Search code examples
sql-serverssisdata-warehousebusiness-intelligence

Data Warehouse design - Handling NULL and empty values in the OLTP


I am creating a DW for an OLTP that is creaking somewhat.

A problem I'm faced with is that there isn't much data integrity in the OLTP database. An example would be a Suburb field.

This suburb field is a free text field on the OLTP UI which means we've got values in the field, plus we've got empty strings and we've got NULL values.

How would we usually handle this? The scenarios I've come up with are:

  1. Import data as is (not ideal)
  2. In my ETL process, treat any empty string the same as a NULL and replace that with the word 'Unknown' in the DW
  3. Import both empty strings and NULL's as empty strings in the DW

Just FYI, I'm using the Microsoft BI stack (SQL Server, SSIS, SSAS, SSRS)


Solution

  • The short answer is, it depends on what NULL and empty strings mean in the source system.

    This general question (handling NULL) has been discussed a lot, e.g. here, here, here etc. I think the most important point to remember is that a data warehouse is just a database; it may have a very specific type of schema and be designed for one purpose, but it's still just a database and any general advice on NULL still applies.

    (As a side note, I sometimes prefer to talk about a "reporting database" rather than a "data warehouse", because it keeps things in perspective.
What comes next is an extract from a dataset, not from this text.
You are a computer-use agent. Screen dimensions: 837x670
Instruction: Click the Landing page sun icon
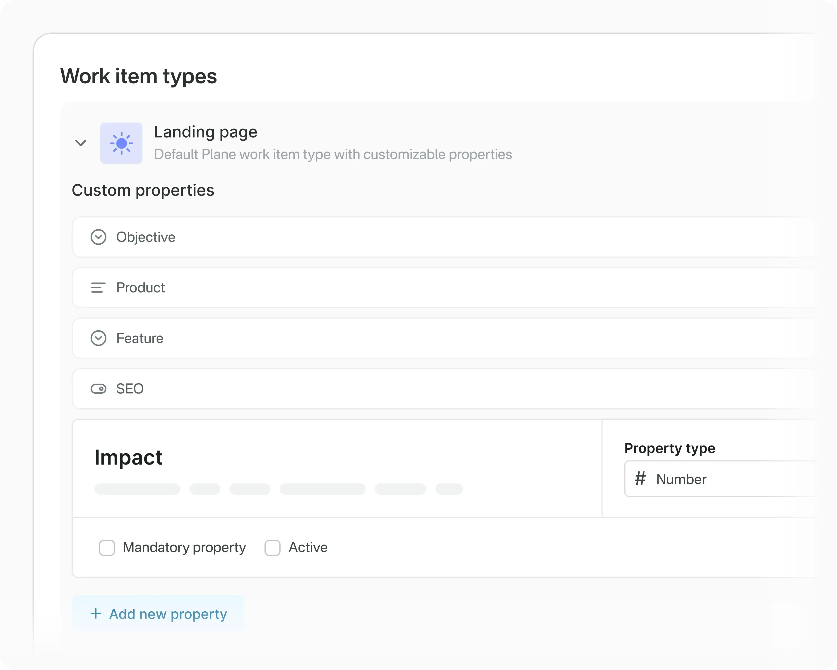[x=121, y=143]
Some DBAs and developers start making plans for huge server farms and multi-year ETL projects as soon as they hear the words "data warehouse", but in the end it's just a reporting database.)

    Anyway, it isn't completely clear where you want to use NULL but it looks like it may be an attribute on a dimension.
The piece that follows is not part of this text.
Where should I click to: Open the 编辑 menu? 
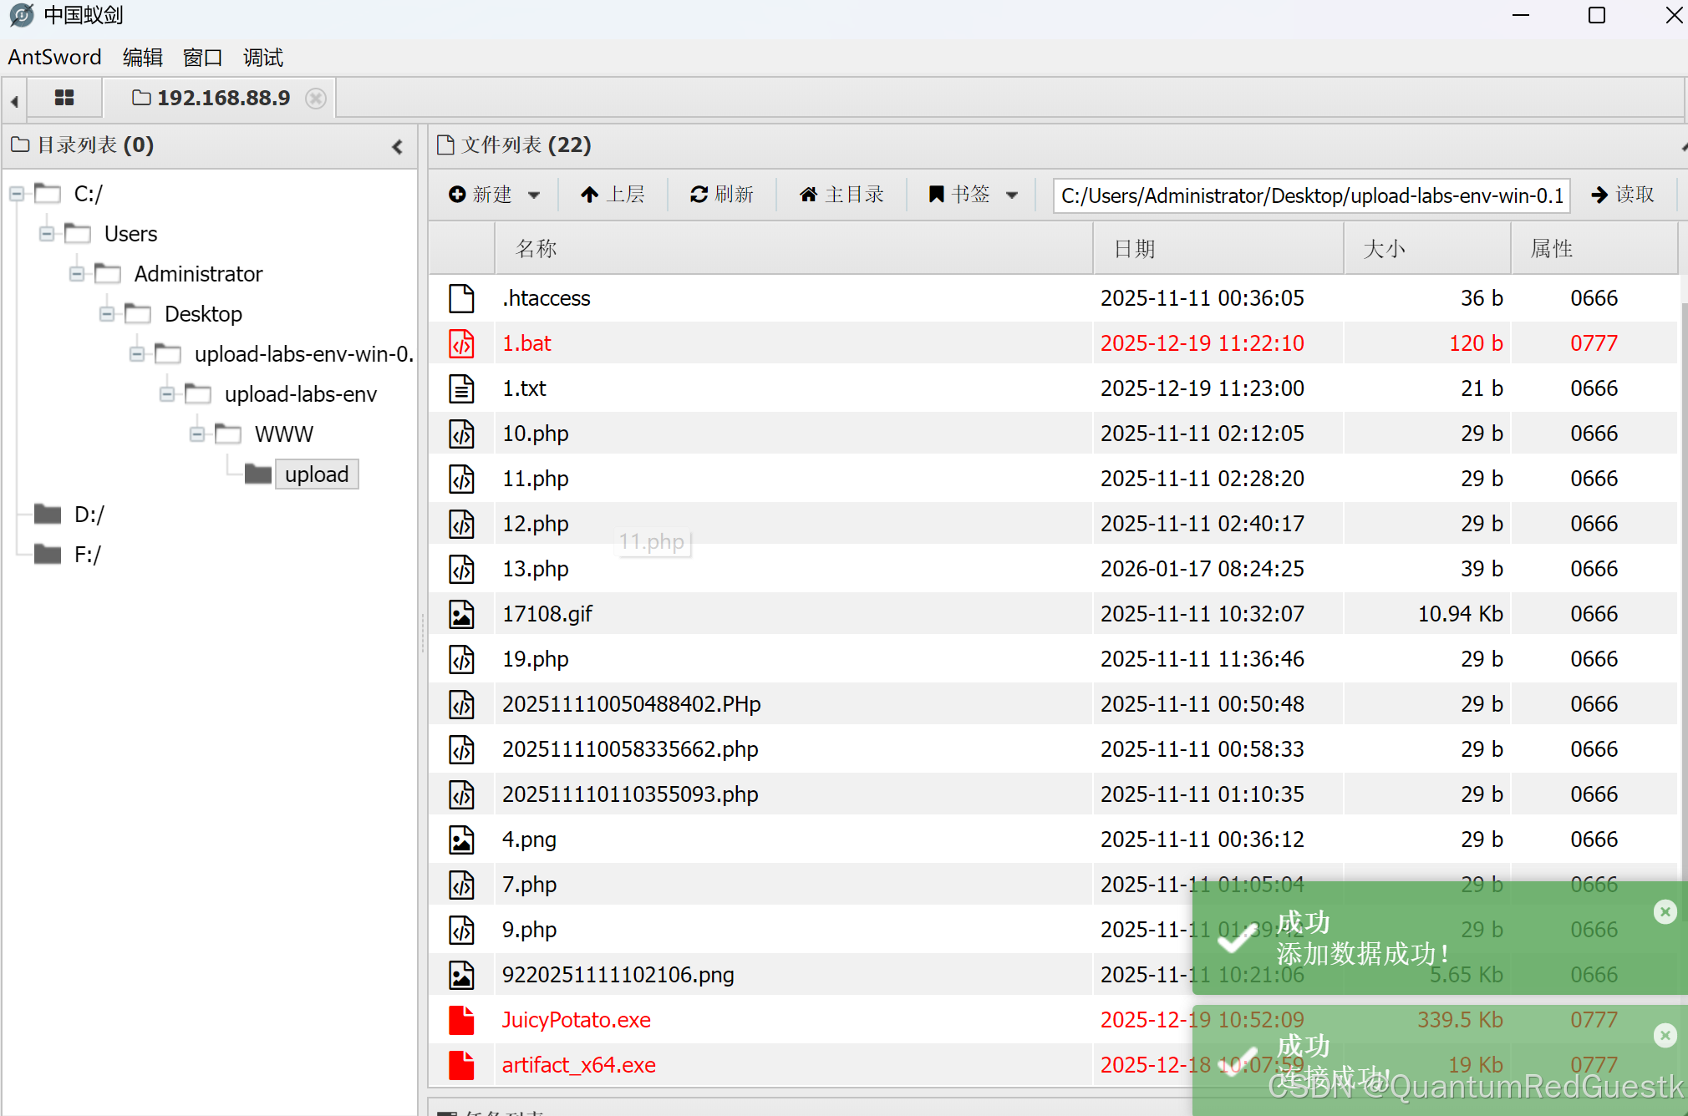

    I (probably) wouldn't use any of your three approaches, but it depends on the meaning of your data. Importing the data as-is is not useful because part of the value of a data warehouse is that the data has been cleaned and is consistent, which makes querying and comparing data along other dimensions much easier.

    Replacing empty strings with 'Unknown' may or may not be correct: what does an empty string mean in the source system? There's a big difference between "it means there's no suburb" and "it means we don't know if there's a suburb". Assuming that an empty string means "no suburb" and NULL means "unknown" then I would import the empty strings as they are, but replace NULL with 'Unknown'. The main reason for doing that is that if the Suburb field will be used as a filter condition in a report, it's easier for users (and possibly your reporting tool) to work with a non-NULL value like 'UNKNOWN'. And if there is no consistency in the source system and you don't know what empty strings and NULLs mean, then you need to clarify that first and ideally fix the source system too (another benefit of a DWH is that it helps to identify inconsistencies and data handling errors in source systems).
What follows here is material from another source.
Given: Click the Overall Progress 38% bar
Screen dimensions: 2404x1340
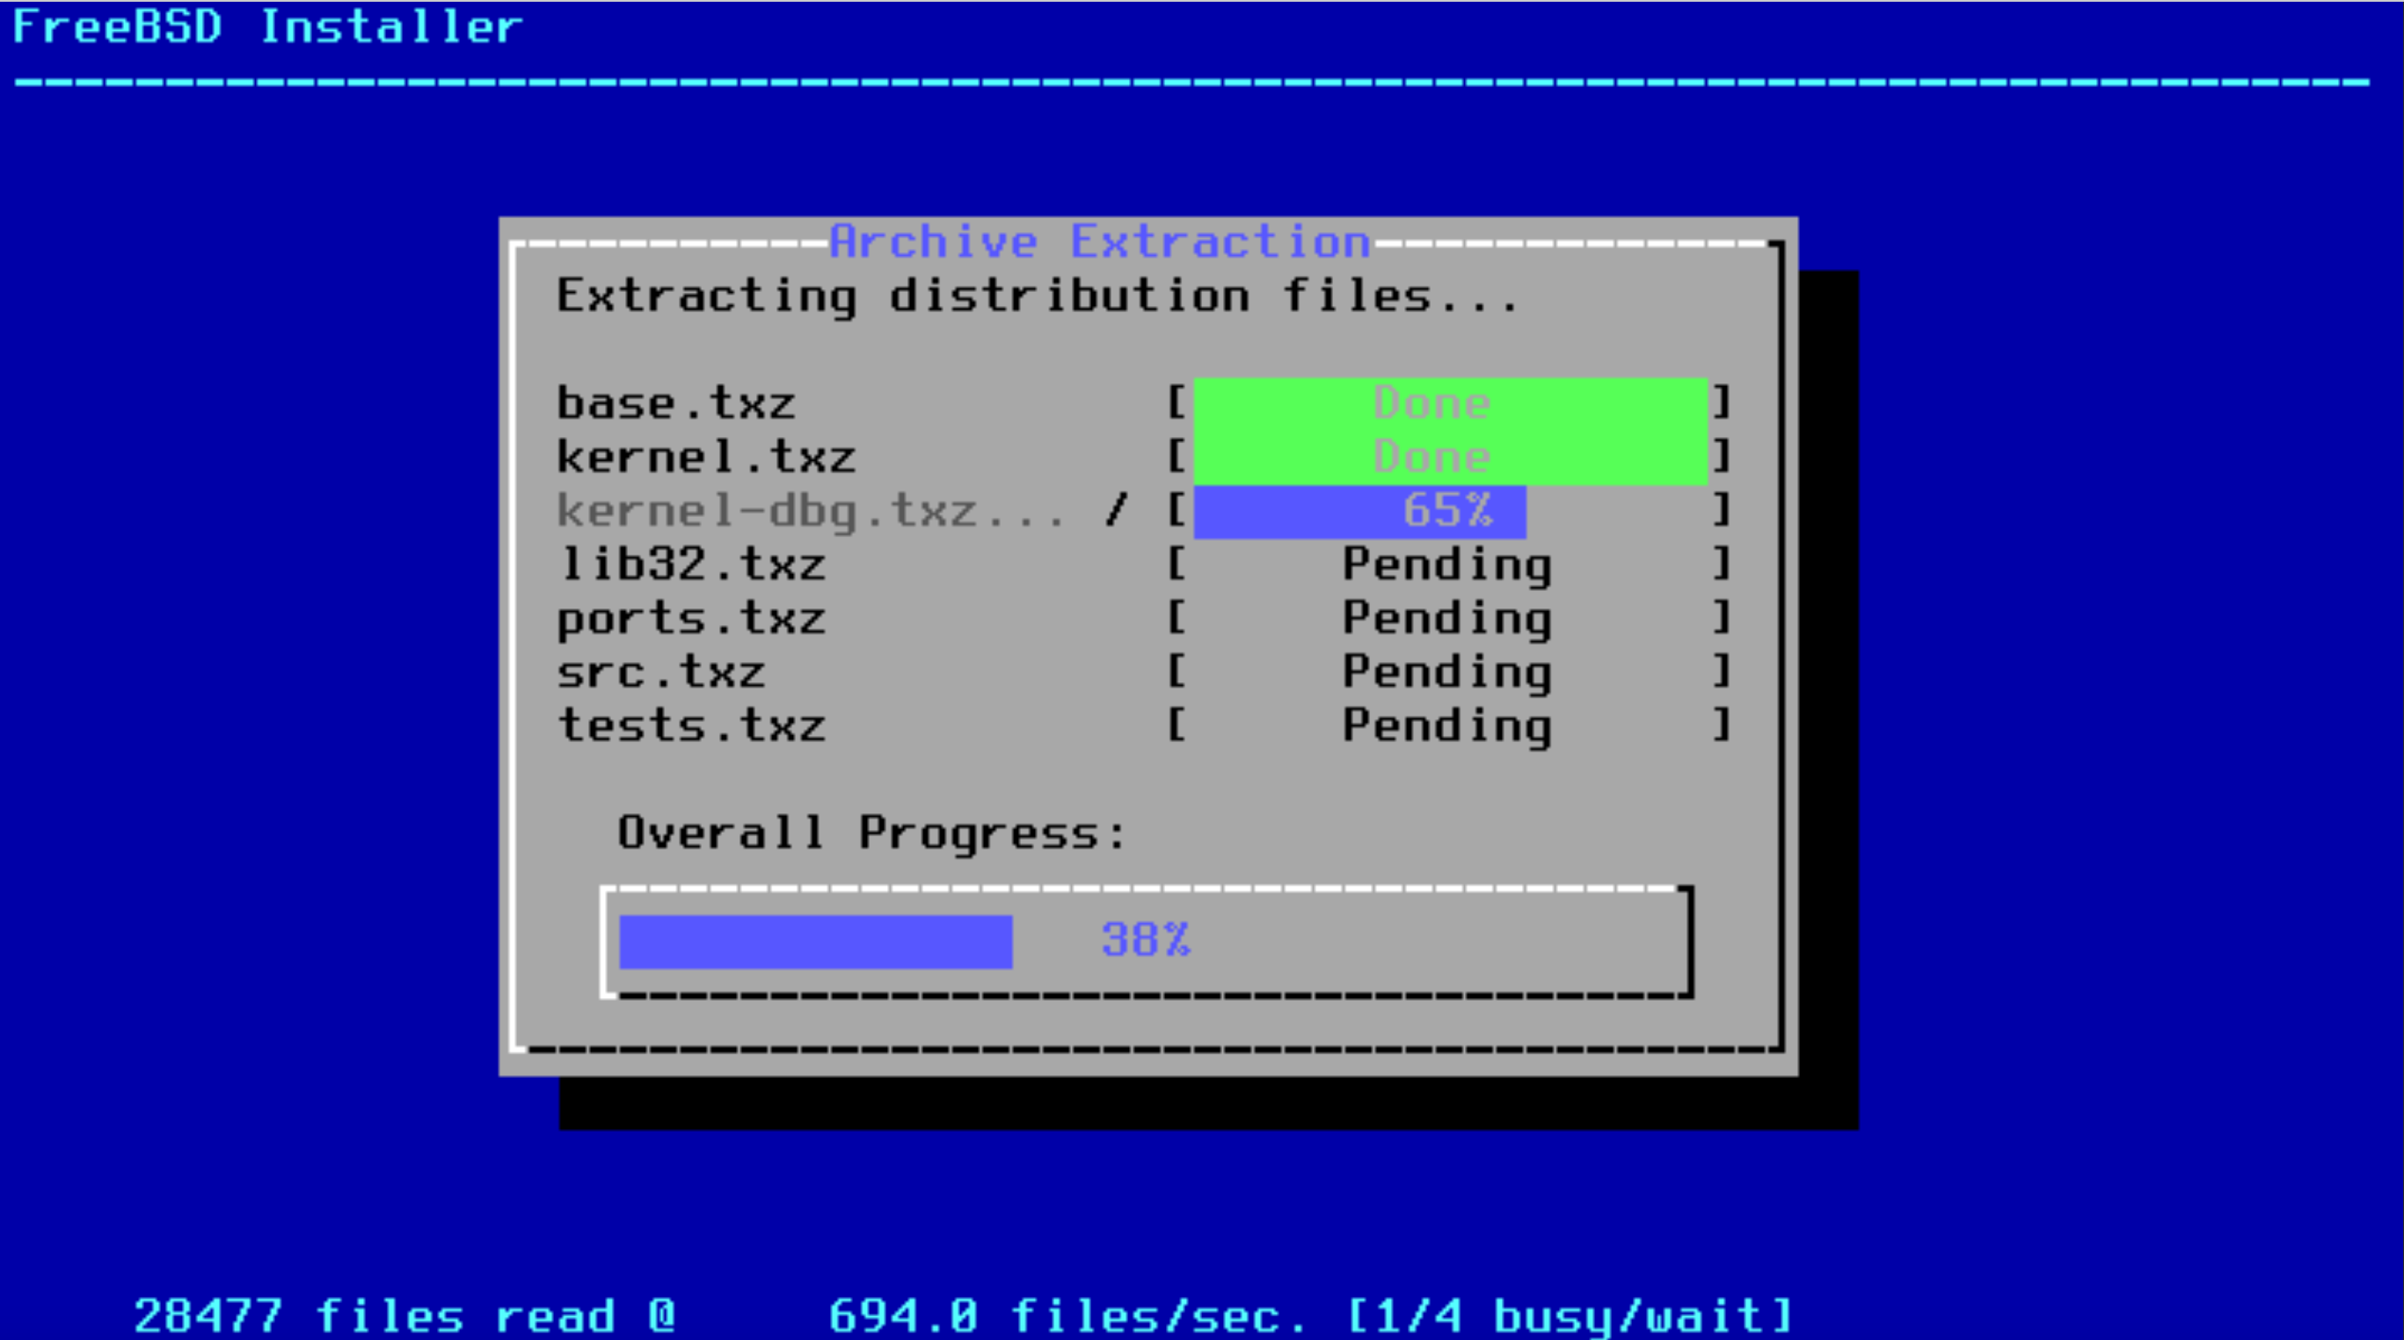Looking at the screenshot, I should (x=1146, y=941).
    Your last idea to convert NULLs to empty strings is the same issue: what does a NULL actually mean in the source system? If it means "no suburb" then replacing it with an empty string is probably a good idea, but if it means something else then you should handle it as something else.

    So to summarize, my preference would be to import empty strings as-is, and convert NULL to 'UNKNOWN', but I can't be sure that this actually makes sense in your case. There's no single answer to this question because it all depends on your specific data and what it means. But there's no problem with using NULL in a data warehouse (or any other database) as long as you do it consistently and with a clear understanding of how the source systems handle data.